- Opening Delimiter -

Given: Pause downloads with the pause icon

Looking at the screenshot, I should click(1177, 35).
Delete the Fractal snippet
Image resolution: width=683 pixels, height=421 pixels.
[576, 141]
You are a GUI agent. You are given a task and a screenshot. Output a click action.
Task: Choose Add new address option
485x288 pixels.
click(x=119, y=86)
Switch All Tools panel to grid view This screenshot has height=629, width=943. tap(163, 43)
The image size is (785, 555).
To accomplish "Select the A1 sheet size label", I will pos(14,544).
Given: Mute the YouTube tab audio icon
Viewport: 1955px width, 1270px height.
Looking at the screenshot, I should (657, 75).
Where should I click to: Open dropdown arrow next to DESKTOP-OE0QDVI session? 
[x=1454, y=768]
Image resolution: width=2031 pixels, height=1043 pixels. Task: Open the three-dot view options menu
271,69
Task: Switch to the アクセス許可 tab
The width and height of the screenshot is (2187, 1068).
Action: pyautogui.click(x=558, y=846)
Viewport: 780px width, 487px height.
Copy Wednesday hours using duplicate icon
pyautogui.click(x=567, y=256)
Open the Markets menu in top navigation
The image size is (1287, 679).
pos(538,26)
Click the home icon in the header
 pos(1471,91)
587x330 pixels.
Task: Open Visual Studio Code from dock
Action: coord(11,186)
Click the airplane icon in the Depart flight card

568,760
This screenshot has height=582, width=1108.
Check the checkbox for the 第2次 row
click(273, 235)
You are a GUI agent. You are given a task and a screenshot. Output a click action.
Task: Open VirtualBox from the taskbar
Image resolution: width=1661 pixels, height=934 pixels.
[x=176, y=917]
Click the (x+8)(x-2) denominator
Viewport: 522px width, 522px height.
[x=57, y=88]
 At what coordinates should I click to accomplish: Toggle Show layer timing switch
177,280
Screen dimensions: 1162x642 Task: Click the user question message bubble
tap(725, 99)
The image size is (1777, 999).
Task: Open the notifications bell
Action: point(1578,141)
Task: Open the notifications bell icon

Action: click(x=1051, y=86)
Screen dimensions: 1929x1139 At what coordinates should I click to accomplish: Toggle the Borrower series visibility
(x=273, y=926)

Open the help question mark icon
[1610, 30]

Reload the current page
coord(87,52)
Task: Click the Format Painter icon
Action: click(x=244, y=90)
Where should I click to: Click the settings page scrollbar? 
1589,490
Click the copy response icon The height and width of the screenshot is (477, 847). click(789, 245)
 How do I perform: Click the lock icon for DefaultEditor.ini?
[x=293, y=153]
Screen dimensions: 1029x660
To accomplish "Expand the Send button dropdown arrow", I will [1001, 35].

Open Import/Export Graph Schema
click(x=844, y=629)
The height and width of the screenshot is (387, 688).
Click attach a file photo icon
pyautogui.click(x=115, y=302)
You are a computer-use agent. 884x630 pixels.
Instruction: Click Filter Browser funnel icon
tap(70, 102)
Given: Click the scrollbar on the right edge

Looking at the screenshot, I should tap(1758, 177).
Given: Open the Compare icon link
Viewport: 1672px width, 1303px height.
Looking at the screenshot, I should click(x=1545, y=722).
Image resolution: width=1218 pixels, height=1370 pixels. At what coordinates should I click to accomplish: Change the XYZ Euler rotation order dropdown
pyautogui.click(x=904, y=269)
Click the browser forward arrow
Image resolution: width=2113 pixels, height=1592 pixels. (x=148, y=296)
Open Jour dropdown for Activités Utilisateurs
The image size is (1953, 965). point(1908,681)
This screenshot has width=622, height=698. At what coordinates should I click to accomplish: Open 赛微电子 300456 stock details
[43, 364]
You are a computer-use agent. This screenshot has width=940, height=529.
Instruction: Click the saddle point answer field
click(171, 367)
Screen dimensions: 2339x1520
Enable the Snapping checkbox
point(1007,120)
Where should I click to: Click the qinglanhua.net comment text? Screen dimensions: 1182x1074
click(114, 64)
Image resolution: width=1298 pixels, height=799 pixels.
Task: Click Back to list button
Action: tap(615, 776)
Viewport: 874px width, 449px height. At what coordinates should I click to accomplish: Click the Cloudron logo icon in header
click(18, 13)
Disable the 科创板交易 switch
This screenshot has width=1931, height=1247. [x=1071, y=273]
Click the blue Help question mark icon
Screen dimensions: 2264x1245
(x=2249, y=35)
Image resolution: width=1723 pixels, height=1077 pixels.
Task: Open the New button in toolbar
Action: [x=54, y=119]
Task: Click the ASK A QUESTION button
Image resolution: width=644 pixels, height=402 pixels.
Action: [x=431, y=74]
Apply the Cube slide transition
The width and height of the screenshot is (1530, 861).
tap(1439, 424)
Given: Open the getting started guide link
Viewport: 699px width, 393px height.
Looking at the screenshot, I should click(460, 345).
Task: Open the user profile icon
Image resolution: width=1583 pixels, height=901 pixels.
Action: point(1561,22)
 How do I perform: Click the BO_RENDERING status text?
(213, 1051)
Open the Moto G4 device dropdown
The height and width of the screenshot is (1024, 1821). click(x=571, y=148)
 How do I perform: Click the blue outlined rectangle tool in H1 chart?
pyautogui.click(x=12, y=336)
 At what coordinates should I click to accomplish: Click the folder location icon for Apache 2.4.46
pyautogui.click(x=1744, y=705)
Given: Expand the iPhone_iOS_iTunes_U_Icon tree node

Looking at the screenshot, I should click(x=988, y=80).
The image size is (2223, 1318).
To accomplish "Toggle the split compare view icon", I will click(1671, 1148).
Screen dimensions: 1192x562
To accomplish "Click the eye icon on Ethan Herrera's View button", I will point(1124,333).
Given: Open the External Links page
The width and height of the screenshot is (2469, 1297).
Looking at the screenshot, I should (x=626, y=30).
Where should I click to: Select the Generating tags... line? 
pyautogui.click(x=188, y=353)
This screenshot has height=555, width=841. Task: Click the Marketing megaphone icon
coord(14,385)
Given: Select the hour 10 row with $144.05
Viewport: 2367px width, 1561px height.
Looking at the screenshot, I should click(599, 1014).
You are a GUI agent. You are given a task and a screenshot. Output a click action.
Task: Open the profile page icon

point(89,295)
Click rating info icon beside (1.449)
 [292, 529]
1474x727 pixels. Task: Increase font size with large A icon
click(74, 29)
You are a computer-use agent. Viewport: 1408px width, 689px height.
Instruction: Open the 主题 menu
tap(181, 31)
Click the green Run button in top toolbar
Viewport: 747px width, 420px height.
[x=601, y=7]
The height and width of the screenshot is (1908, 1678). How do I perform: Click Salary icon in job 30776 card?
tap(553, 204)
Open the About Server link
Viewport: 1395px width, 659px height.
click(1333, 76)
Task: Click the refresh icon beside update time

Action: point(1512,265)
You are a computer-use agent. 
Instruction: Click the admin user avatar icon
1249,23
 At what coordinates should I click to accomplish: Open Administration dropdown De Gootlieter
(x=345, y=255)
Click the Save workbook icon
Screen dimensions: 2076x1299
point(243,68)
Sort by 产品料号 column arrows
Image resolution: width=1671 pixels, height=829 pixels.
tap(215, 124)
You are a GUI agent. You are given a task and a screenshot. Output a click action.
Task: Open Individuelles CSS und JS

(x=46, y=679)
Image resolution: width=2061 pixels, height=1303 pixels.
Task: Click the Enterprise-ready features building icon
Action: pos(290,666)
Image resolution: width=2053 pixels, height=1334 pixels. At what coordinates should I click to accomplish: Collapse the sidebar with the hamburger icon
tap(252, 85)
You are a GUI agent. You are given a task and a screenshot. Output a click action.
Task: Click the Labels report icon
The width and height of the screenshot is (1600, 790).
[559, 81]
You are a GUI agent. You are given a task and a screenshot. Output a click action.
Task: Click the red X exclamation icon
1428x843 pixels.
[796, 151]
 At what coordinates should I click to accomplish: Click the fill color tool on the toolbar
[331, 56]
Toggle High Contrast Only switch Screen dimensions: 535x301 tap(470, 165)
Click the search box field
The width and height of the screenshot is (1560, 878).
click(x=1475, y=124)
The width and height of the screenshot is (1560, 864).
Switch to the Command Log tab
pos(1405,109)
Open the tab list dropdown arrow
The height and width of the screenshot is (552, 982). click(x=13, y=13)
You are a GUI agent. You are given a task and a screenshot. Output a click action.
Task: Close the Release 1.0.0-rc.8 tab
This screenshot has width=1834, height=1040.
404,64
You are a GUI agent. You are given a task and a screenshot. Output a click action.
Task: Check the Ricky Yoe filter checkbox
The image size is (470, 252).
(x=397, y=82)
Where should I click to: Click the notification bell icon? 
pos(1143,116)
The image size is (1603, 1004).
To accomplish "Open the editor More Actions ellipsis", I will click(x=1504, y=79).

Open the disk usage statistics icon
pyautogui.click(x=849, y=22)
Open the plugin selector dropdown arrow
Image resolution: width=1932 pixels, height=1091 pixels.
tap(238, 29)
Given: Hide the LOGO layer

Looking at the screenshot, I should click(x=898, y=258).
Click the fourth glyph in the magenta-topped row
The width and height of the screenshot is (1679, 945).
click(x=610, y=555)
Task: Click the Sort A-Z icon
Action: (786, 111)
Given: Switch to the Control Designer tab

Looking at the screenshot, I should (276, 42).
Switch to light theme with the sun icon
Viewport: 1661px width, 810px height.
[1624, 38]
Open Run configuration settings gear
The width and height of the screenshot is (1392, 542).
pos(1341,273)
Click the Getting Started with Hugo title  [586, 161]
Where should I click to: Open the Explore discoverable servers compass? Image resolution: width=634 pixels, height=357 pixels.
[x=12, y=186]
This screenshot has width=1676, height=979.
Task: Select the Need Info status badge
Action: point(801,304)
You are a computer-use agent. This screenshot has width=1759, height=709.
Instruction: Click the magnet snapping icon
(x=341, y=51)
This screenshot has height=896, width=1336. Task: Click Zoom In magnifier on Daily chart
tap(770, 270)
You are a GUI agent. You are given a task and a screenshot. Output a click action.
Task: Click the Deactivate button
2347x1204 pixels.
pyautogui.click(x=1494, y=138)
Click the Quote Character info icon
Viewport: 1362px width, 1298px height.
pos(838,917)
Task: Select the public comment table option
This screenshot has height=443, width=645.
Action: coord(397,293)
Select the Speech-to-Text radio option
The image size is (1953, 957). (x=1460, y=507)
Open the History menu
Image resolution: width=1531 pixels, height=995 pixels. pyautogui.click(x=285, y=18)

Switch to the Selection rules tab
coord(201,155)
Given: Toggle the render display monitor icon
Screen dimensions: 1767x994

- Closing Delimiter -

Required action:
Take the listing above and repeat exactly the lines from the one containing "Task: Click the ASK A QUESTION button" through the one containing "Task: Open the user profile icon", both included.

Task response:
Task: Click the ASK A QUESTION button
Image resolution: width=644 pixels, height=402 pixels.
Action: [x=431, y=74]
Apply the Cube slide transition
The width and height of the screenshot is (1530, 861).
tap(1439, 424)
Given: Open the getting started guide link
Viewport: 699px width, 393px height.
Looking at the screenshot, I should click(460, 345).
Task: Open the user profile icon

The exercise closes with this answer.